• [What is expected] Retype the lines below exactly, from the one that contains "Task: Open the Kernel menu" through the last, and leave every picture out.

START Exercise data

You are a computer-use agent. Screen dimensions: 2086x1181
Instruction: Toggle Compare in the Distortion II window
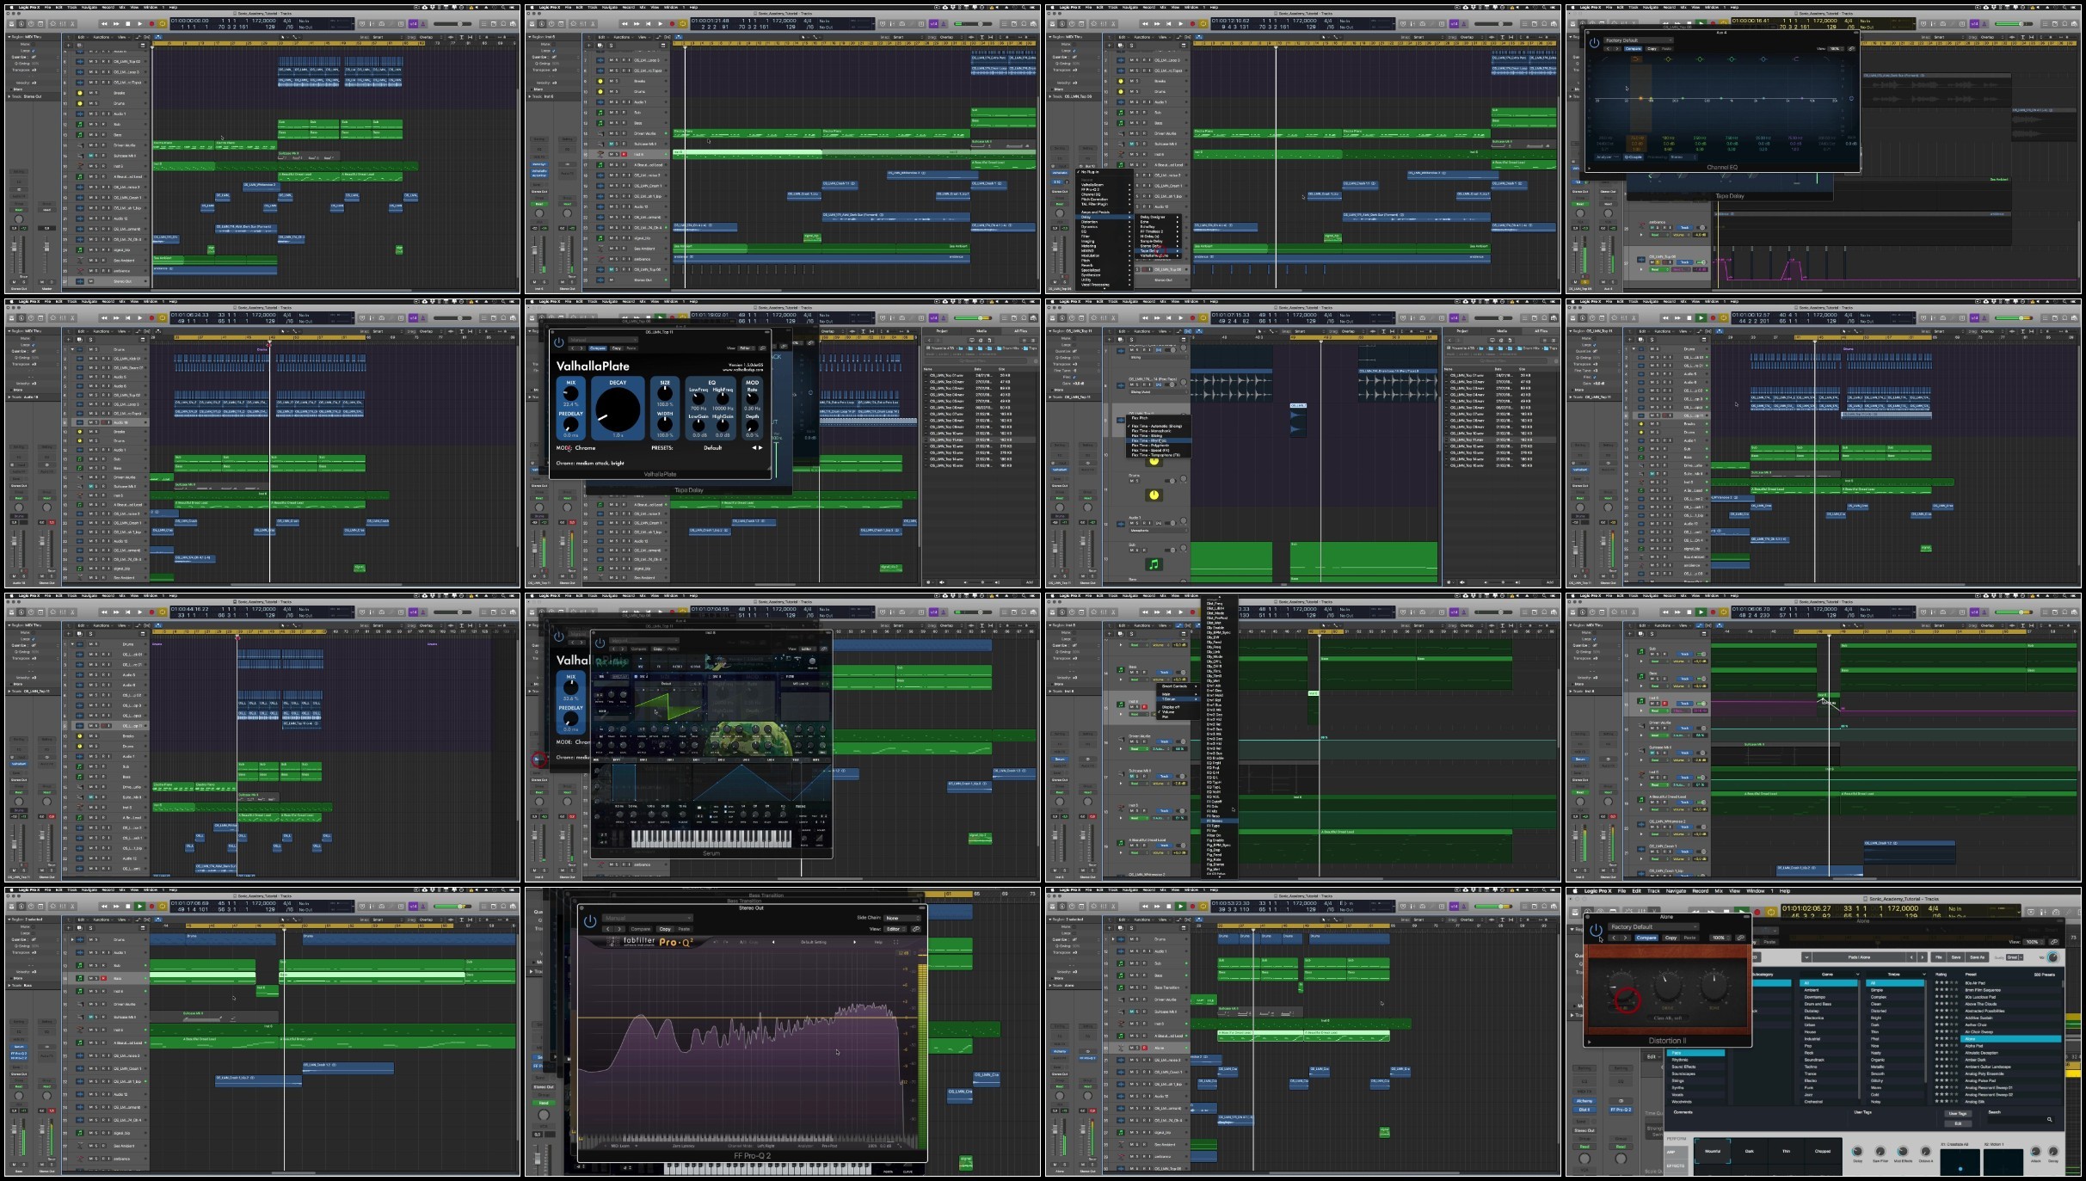(x=1646, y=938)

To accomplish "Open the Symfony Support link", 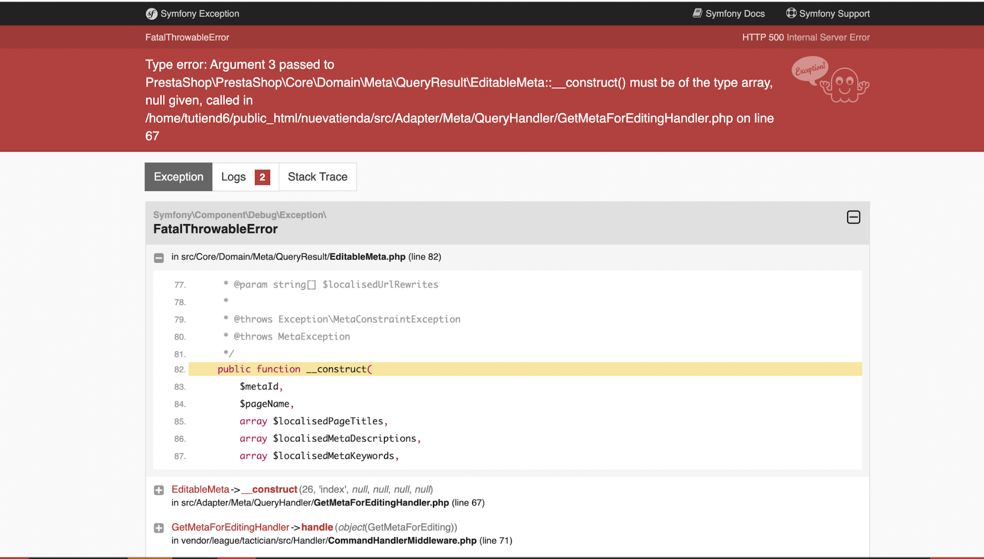I will point(834,14).
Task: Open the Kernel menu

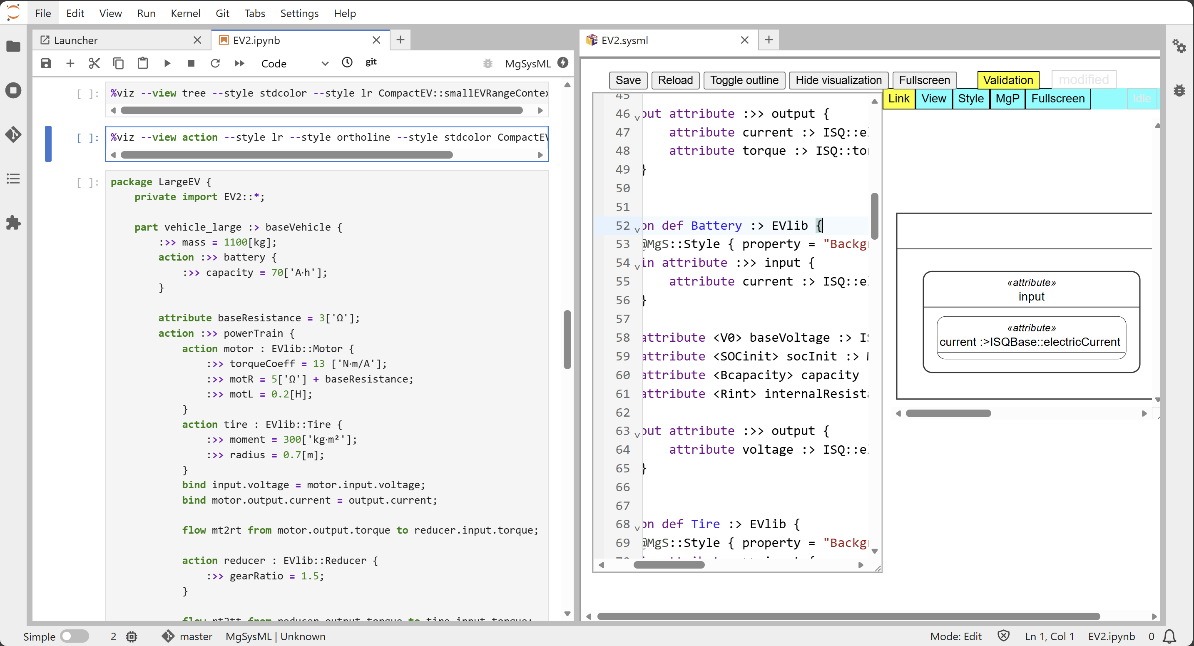Action: 185,13
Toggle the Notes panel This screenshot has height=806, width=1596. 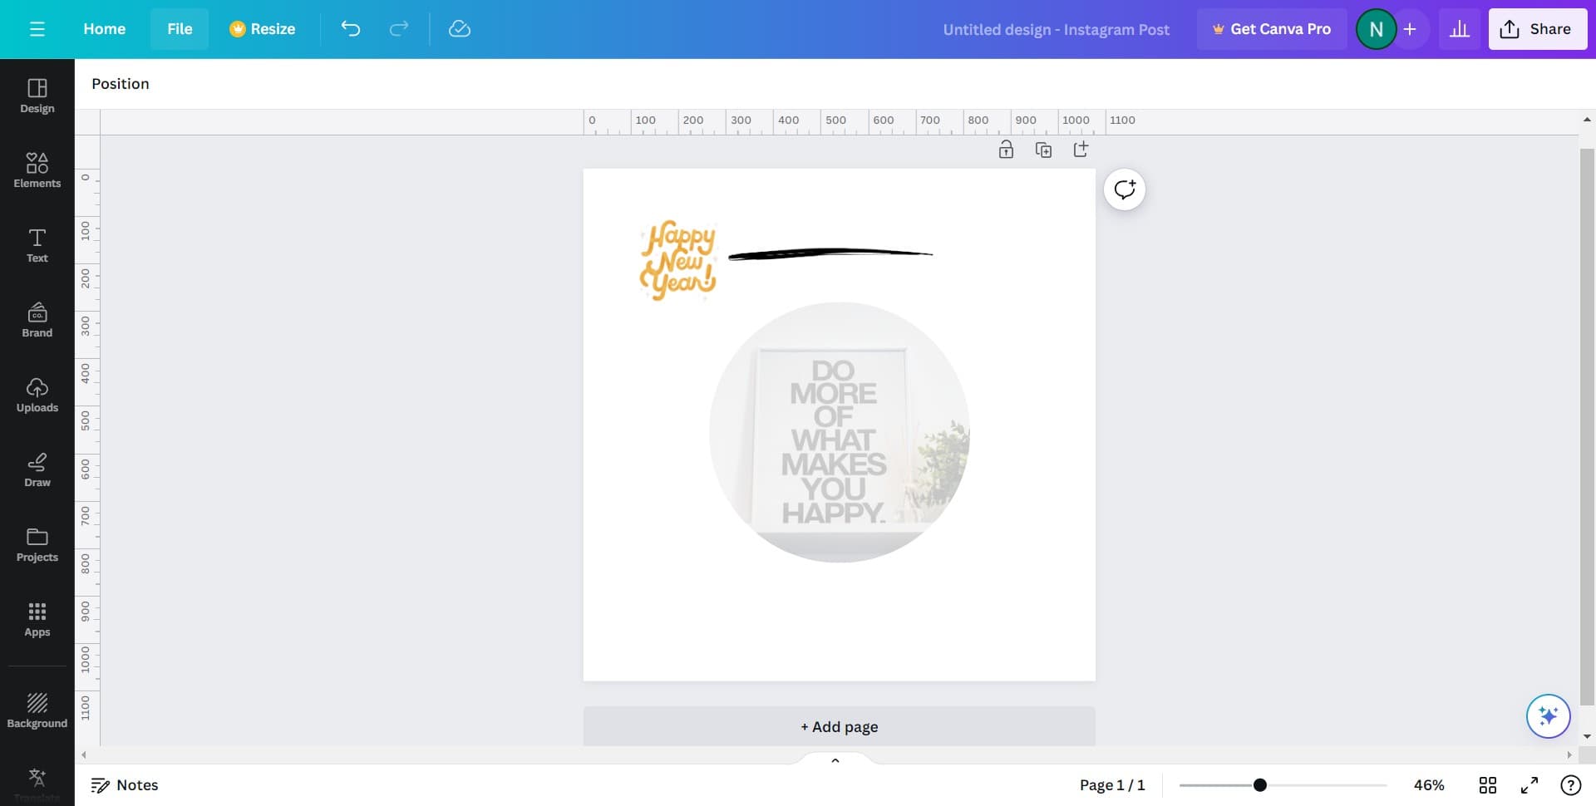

END Exercise data

• [Answer to the problem]
Task: Open the Kernel menu

Action: 185,13
Toggle the Notes panel This screenshot has height=806, width=1596. 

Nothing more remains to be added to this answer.